Daniel Wong, a PhD candidate in Biological and Medical Informatics at UCSF, built the system to operate through a web portal, so that each time new data is entered on a given trial participant, the sender, receiver, timestamp, and file attachment containing the data, along with the hash of the previous block of data pertaining to that patient, is recorded onto a new block, with its own distinct signature.

Unlike the decentralized nature of most blockchain applications, this clinical trial prototype depends on having a regulator with centralized authority, such as the U.S. Food and Drug Administration, to operate the web portal, register all parties, and keep a ledger of the blockchain's hashes.

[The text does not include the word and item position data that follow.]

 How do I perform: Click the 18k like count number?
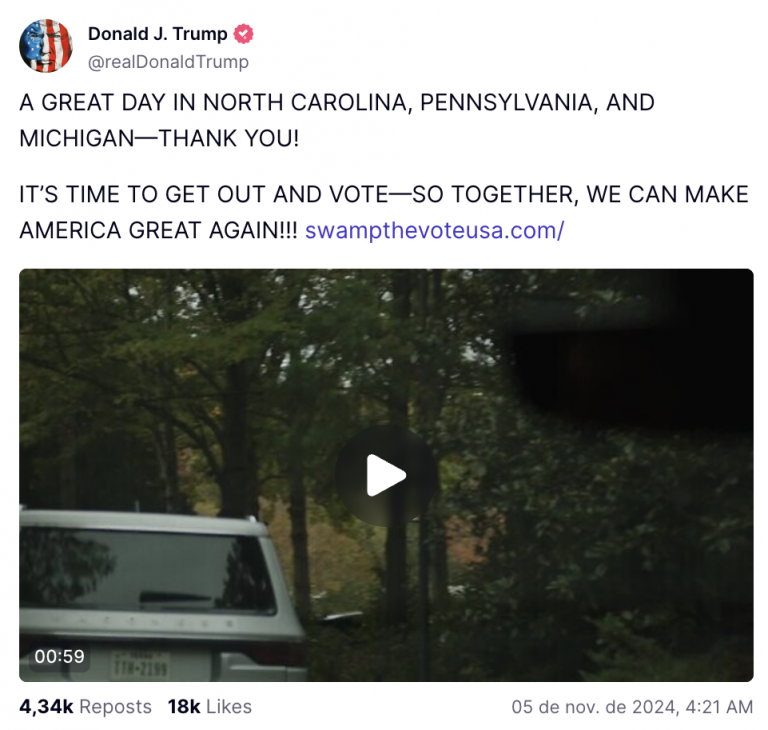[184, 706]
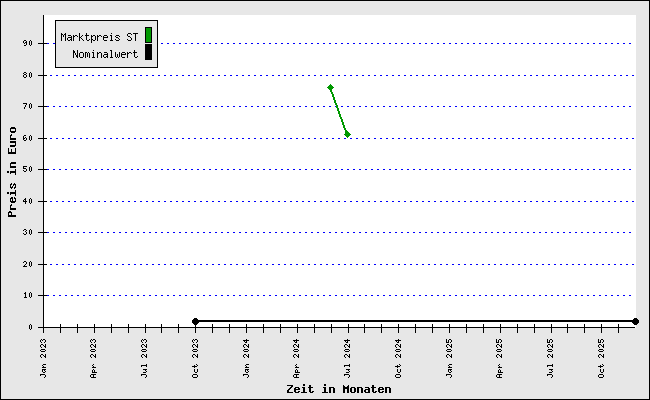Viewport: 650px width, 400px height.
Task: Click the 50 value on the y-axis
Action: tap(30, 169)
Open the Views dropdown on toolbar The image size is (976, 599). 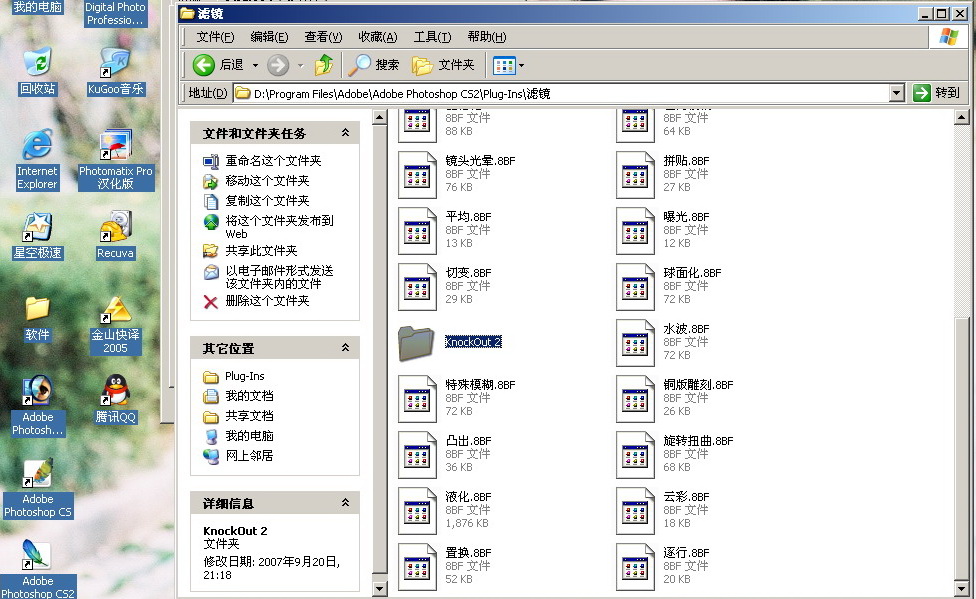point(509,65)
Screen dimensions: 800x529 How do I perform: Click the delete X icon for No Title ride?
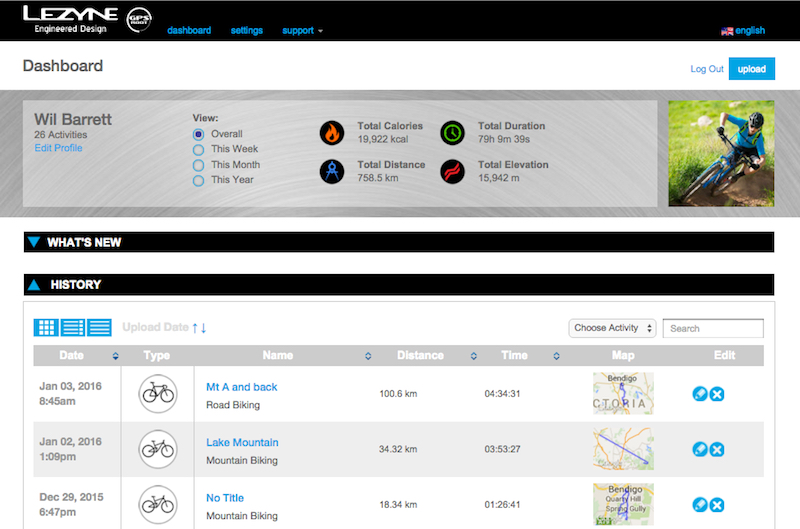(x=717, y=505)
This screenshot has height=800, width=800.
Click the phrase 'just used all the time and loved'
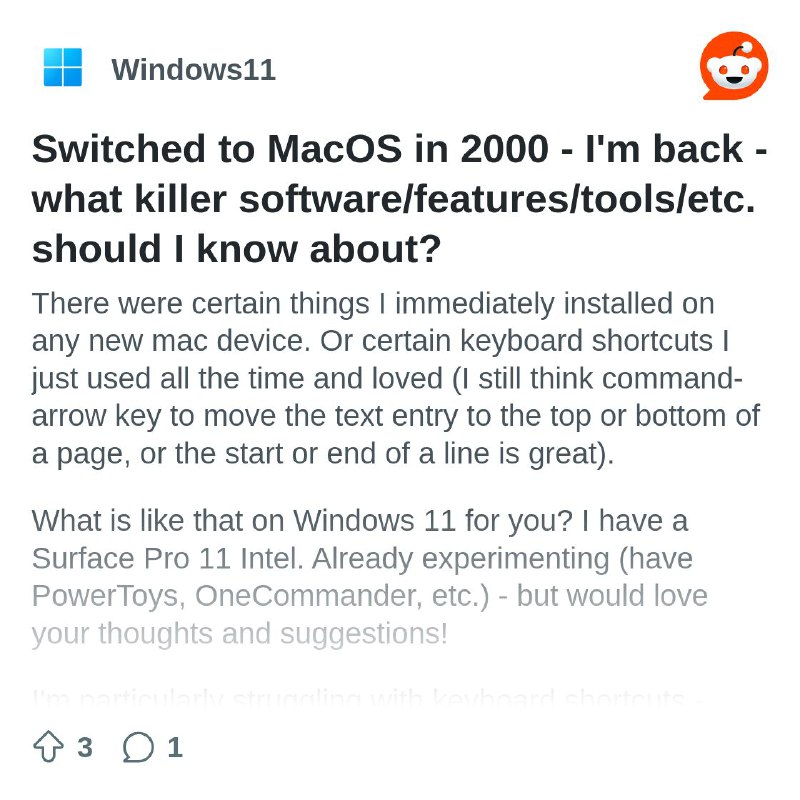coord(237,379)
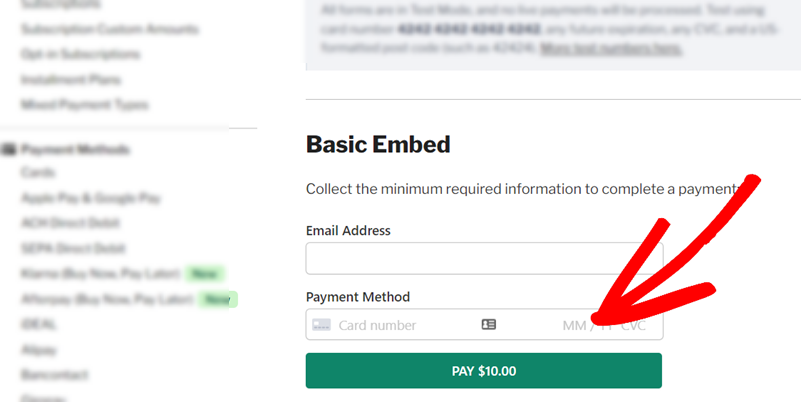Open the Cards payment method page
801x402 pixels.
point(38,173)
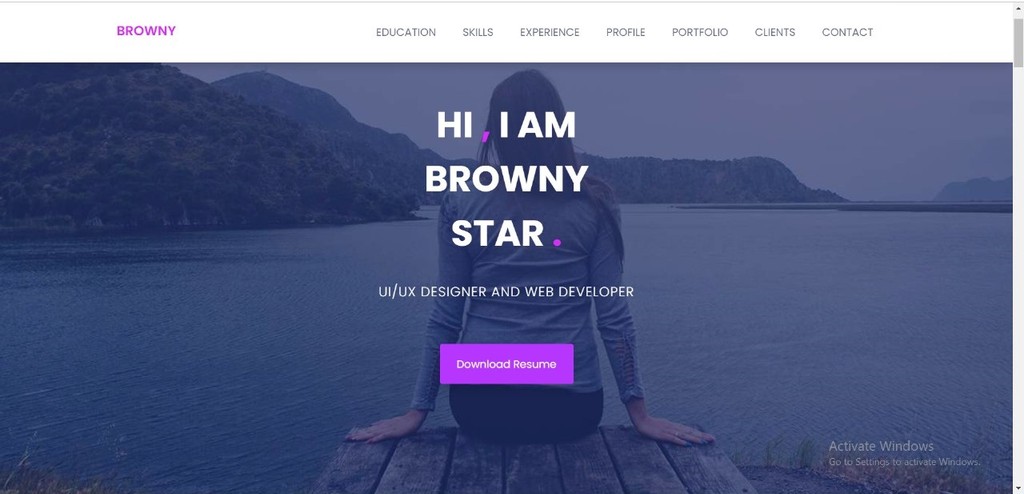Click the scrollbar up arrow

(x=1018, y=8)
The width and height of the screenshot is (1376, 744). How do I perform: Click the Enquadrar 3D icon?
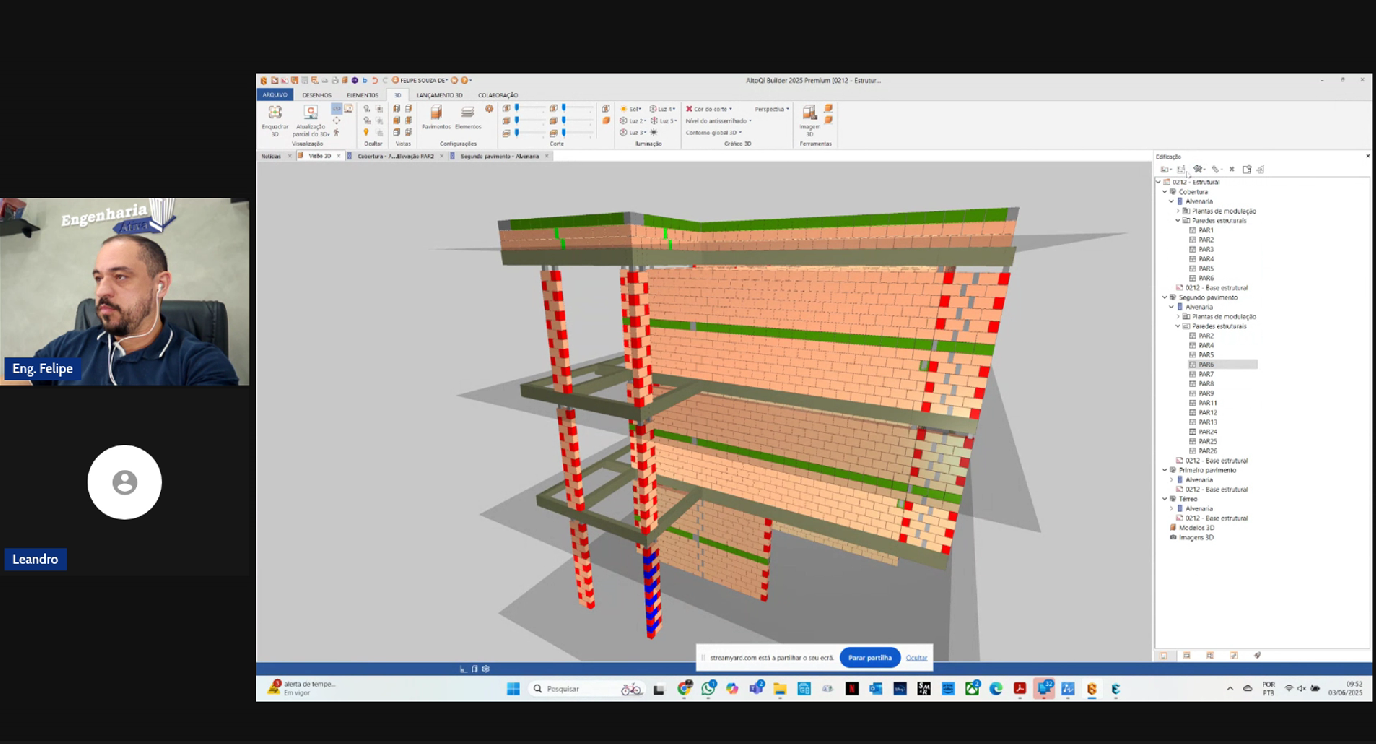pyautogui.click(x=275, y=113)
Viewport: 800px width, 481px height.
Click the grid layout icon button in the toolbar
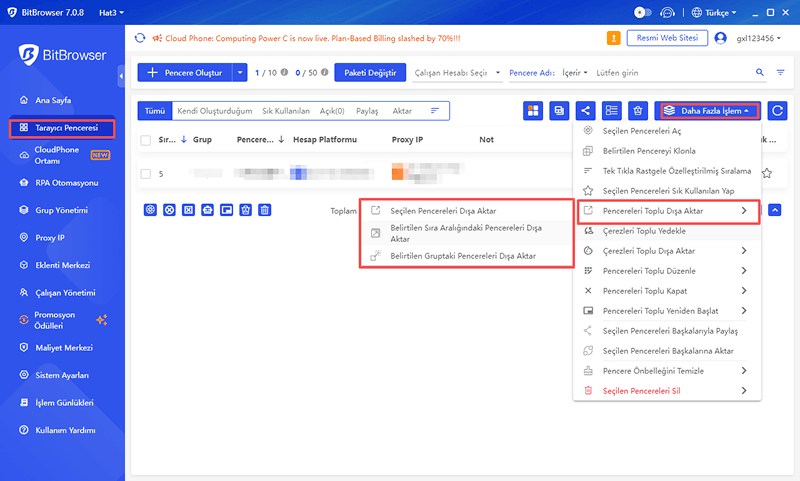click(x=533, y=110)
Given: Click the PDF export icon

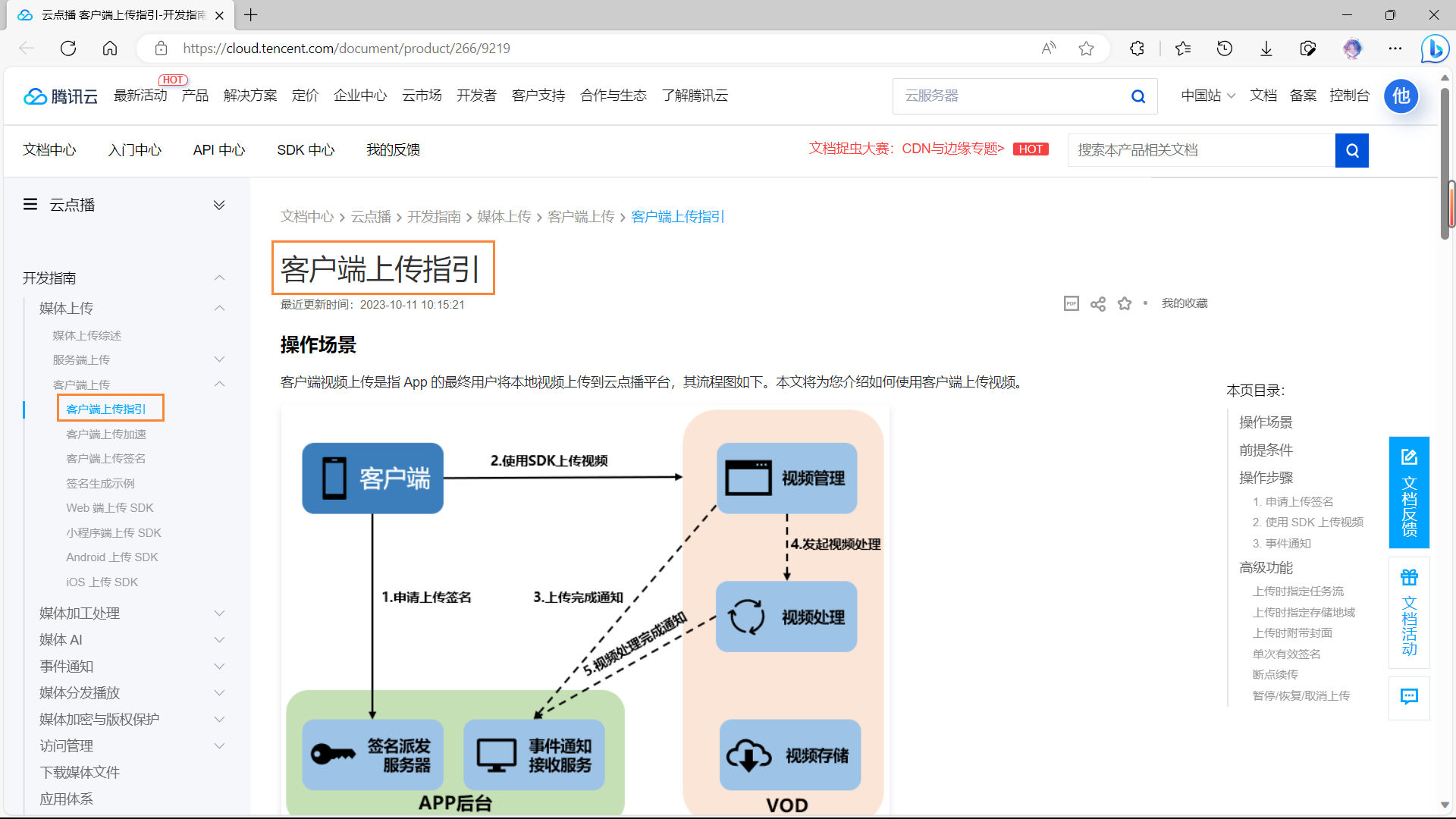Looking at the screenshot, I should (x=1071, y=303).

Data, including adverse events, would be reported to the regulatory agency in real time, which may provide a boost to the safety and efficiency of clinical trials. While the prototype makes allowances for data entry or other errors to be corrected, new data can only be appended to the existing chain, without erasing what was there before.

"It makes it really obvious when someone's changing something," Wong said. "You can see who put their hands on it, who made it, who changed it, and who received it."

Wong tested the system with a small subset of data from a real, previously run phase II trial included in ImmPort, a repository of open clinical trial data funded by the National Institutes of Allergy and Infectious Diseases (NIAID) that is managed by Butte's lab and collaborators.